Action doesn’t mean a pre-emptive military strike however.
“You interdict it,” he recommended.
The means for disarming North Korea of its chemical weapons stockpiles are illusive. Not only does the North deny having them, but it’s far easier to hide them than nuclear weapons, said Joseph DeTrani
, a former U.S. ambassador and intelligence officer involved with North Korean non-proliferation negotiations. It’s especially difficult since chemical weapons components are so valuable to the cash-starved North.
“They have significant stockpiles and they are capable of selling it. It’s like their missile technology that they sold to Libya and Syria and Iran. They’re working with countries they support, and they’re getting their resources from these sales,” DeTrani said.
Both DeTrani and Wilder said that getting rid of the North’s chemical stockpile would be a task best suited to diplomacy.

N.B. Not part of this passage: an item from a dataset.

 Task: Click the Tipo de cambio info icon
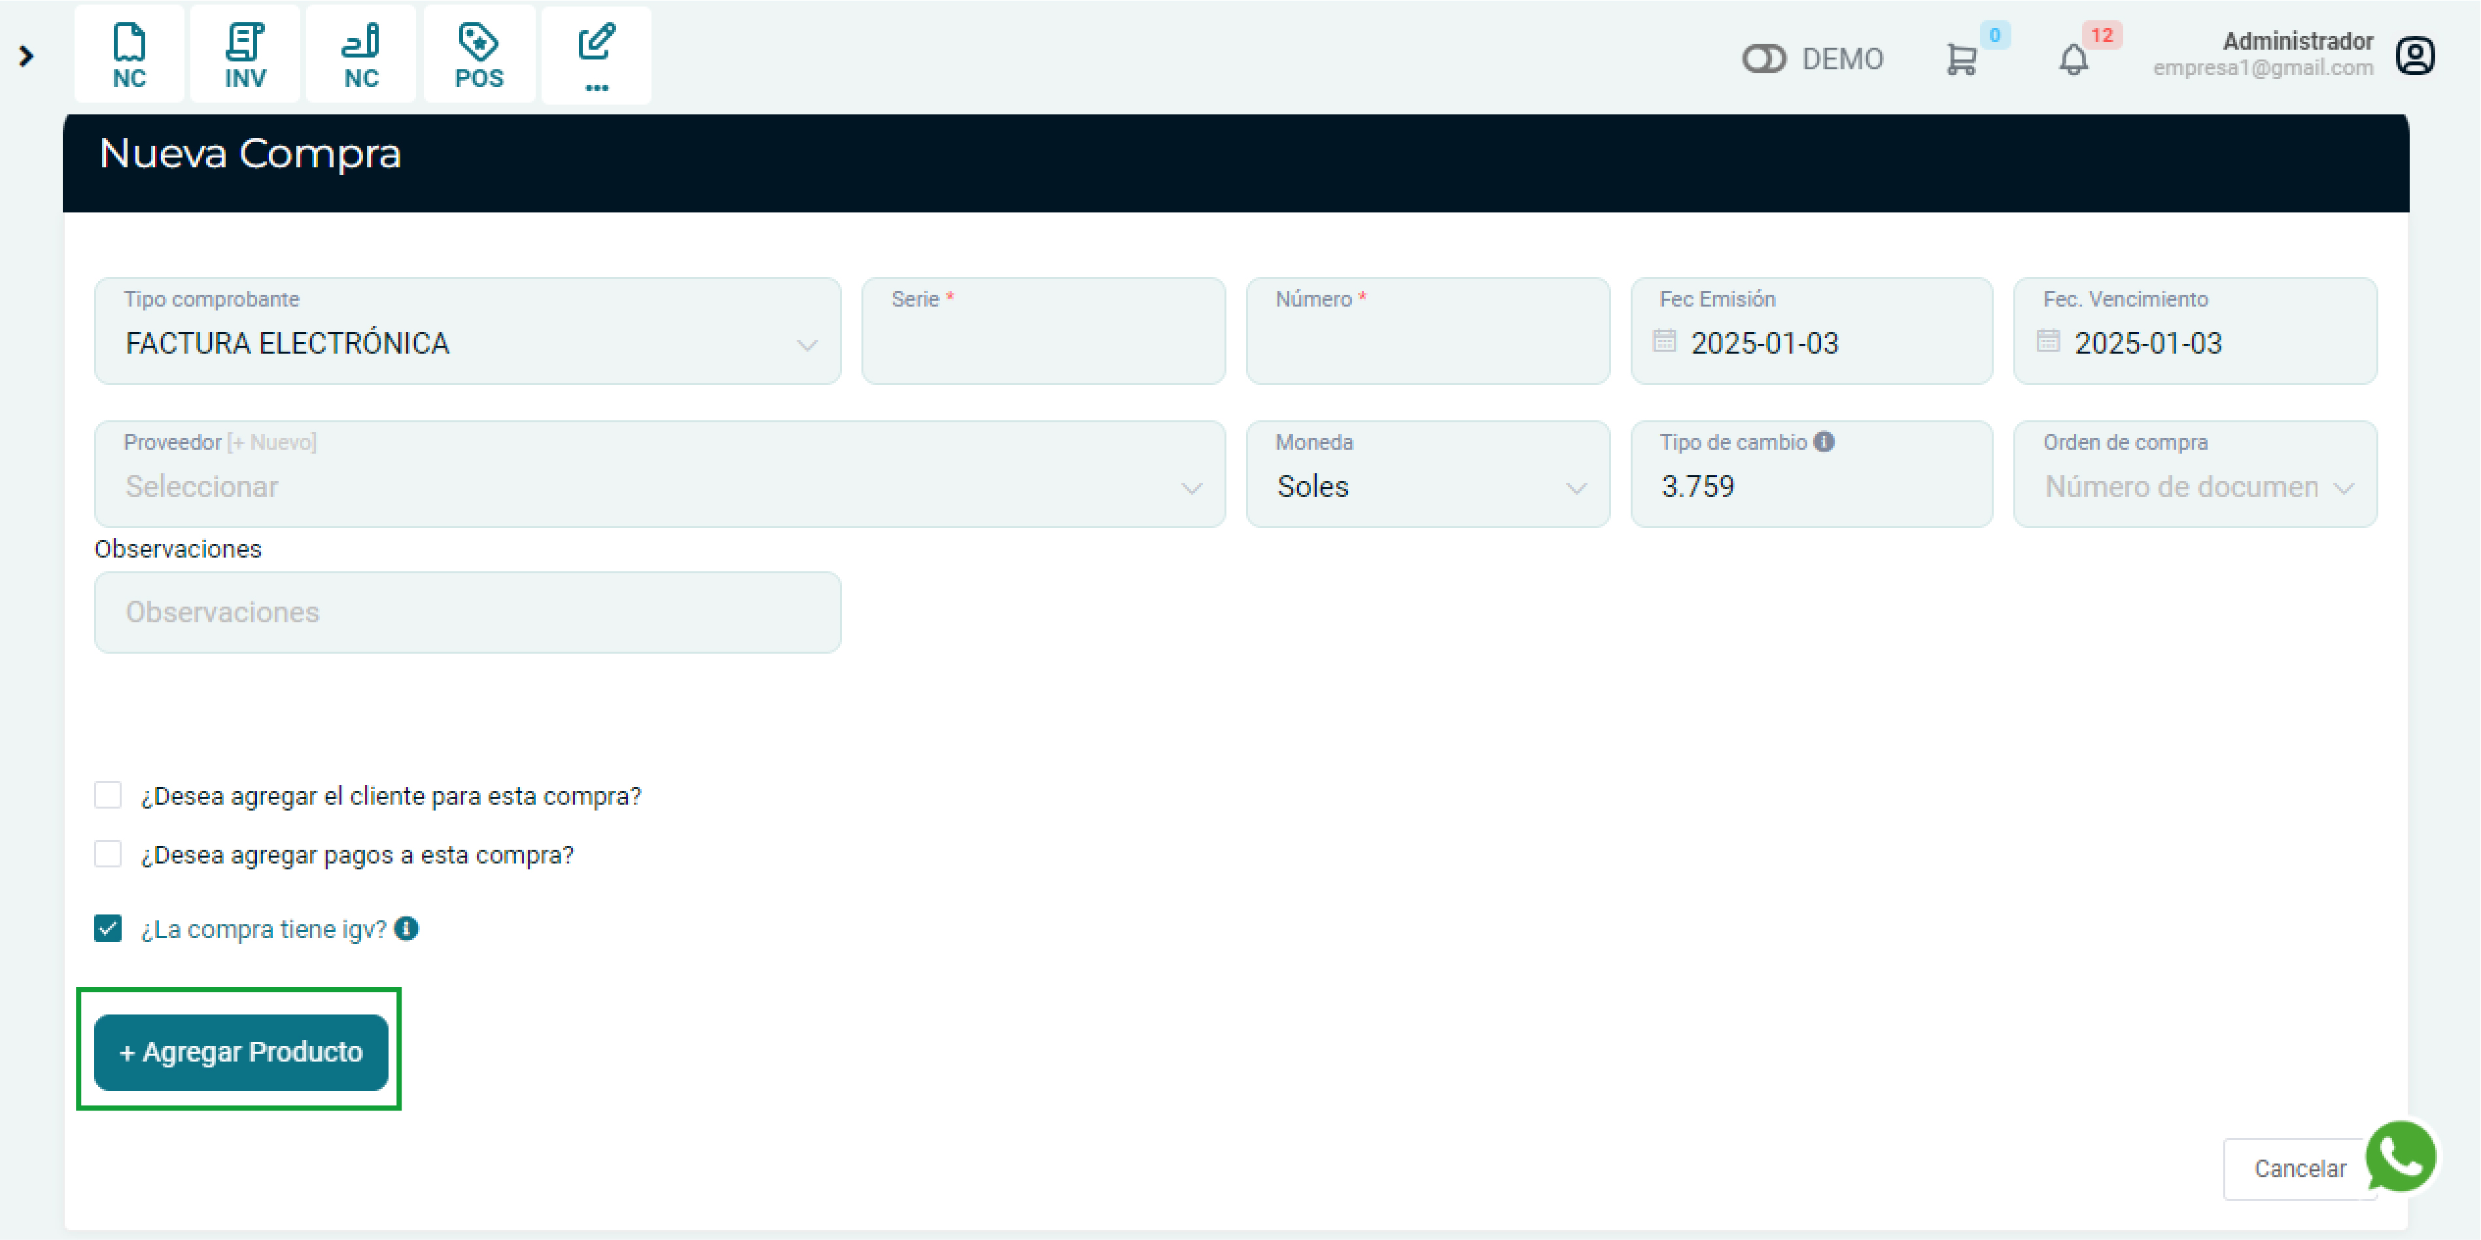click(1823, 441)
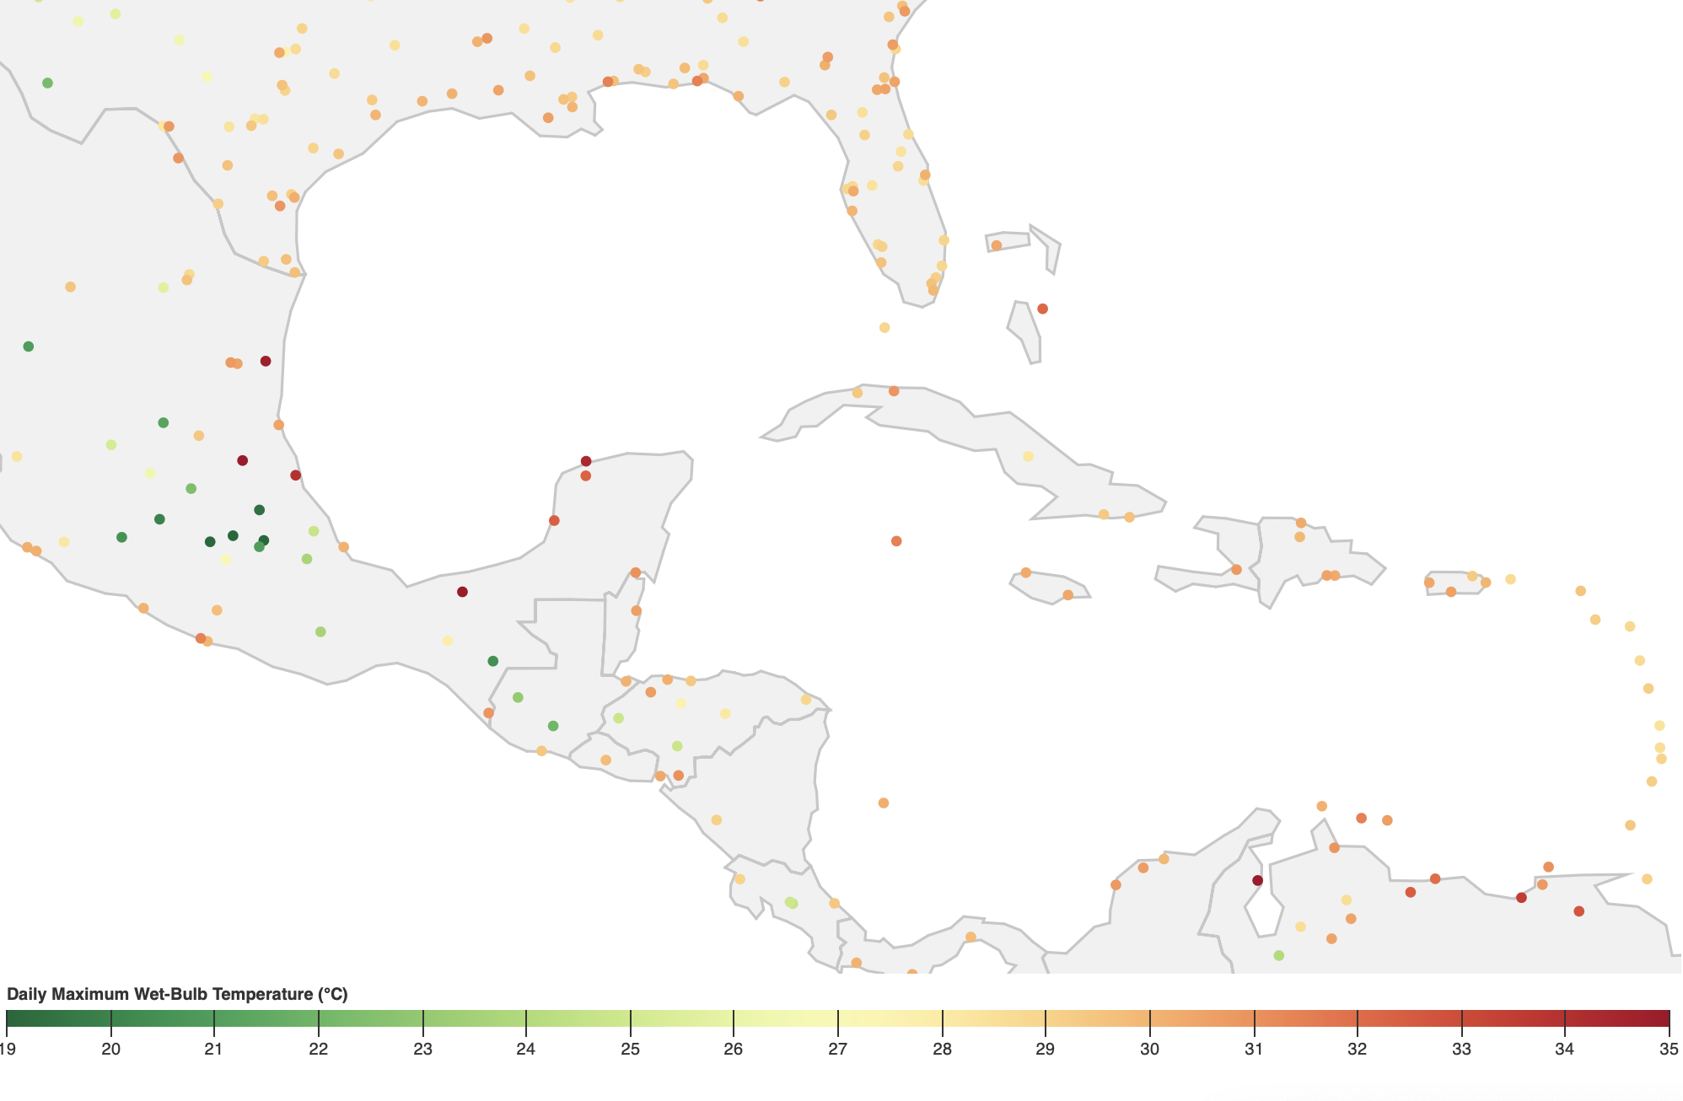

Until then, the North will continue to grow its capabilities, DeTrani said, and the threat will grow.
“We need to get North Korea to sit at the table so we can get monitors in there and get them to be signatories to the Chemical Weapons Convention. I would say North Korea, left on its own...there’s no doubt in my mind that they’re working on their asymmetrical capabilities. That has to be better understood and dealt with,” he said. “All the more reason we need to get North Korea to the table to stop these programs and move in a different direction.”